* Task to carry out
Pull out every line in the listing below that contains the string "accomplish". Treat uppercase and lowercase as distinct.

* Exercise materials
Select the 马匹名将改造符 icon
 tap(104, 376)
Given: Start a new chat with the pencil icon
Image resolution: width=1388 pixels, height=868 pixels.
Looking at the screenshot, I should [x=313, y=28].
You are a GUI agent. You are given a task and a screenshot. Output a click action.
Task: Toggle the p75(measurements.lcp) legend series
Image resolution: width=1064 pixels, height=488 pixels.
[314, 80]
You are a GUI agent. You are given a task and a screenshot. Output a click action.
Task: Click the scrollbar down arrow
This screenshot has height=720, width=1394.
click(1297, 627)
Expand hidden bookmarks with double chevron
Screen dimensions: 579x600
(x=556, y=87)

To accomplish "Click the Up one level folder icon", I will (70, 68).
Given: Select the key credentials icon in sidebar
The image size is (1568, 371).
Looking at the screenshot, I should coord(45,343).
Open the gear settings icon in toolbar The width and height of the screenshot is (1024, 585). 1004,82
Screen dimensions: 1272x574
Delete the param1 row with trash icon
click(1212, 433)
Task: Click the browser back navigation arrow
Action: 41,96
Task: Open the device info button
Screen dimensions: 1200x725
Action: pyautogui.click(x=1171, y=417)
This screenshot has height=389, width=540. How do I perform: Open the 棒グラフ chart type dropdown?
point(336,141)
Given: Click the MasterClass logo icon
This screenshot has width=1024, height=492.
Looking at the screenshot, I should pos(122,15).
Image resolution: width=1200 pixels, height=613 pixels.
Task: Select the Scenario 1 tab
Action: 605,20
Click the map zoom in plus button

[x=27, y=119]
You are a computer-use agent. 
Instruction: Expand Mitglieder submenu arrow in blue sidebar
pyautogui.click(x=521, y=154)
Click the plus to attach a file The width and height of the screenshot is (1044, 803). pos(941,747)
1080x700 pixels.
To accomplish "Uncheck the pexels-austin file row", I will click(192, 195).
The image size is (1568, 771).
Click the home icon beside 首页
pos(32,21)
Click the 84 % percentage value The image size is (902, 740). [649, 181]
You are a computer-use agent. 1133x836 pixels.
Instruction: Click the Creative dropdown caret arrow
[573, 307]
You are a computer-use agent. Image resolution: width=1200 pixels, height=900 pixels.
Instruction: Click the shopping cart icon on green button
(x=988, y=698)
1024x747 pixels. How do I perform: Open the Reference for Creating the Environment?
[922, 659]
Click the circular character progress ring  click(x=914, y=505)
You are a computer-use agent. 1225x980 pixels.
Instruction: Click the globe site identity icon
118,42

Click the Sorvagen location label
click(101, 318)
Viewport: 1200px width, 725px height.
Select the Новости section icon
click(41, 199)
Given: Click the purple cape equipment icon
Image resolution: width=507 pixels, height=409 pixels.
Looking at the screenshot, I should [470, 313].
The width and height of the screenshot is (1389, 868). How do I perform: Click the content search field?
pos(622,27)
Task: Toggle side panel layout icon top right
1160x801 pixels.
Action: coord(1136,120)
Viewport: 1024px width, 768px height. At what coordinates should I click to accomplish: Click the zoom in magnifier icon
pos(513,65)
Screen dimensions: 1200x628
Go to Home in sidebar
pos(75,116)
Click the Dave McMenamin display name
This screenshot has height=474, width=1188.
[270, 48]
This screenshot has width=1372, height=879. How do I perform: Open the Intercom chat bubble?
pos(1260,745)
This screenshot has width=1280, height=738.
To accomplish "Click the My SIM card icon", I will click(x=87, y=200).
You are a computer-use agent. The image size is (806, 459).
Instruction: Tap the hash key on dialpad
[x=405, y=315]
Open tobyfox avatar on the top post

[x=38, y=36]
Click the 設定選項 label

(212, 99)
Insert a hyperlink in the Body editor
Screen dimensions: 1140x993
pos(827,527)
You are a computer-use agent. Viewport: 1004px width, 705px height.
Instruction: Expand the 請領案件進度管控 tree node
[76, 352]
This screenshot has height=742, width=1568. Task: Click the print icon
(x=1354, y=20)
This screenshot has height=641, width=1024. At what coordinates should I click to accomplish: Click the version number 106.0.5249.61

* Exercise result
To accomplish "Click the Up one level folder icon", I will (70, 68).
To accomplish "Uncheck the pexels-austin file row", I will click(192, 195).
Viewport: 1024px width, 768px height. At what coordinates should I click to accomplish: Click the zoom in magnifier icon
To accomplish "Click the My SIM card icon", I will click(x=87, y=200).
This screenshot has height=641, width=1024. At what coordinates should I click to accomplish: Click the version number 106.0.5249.61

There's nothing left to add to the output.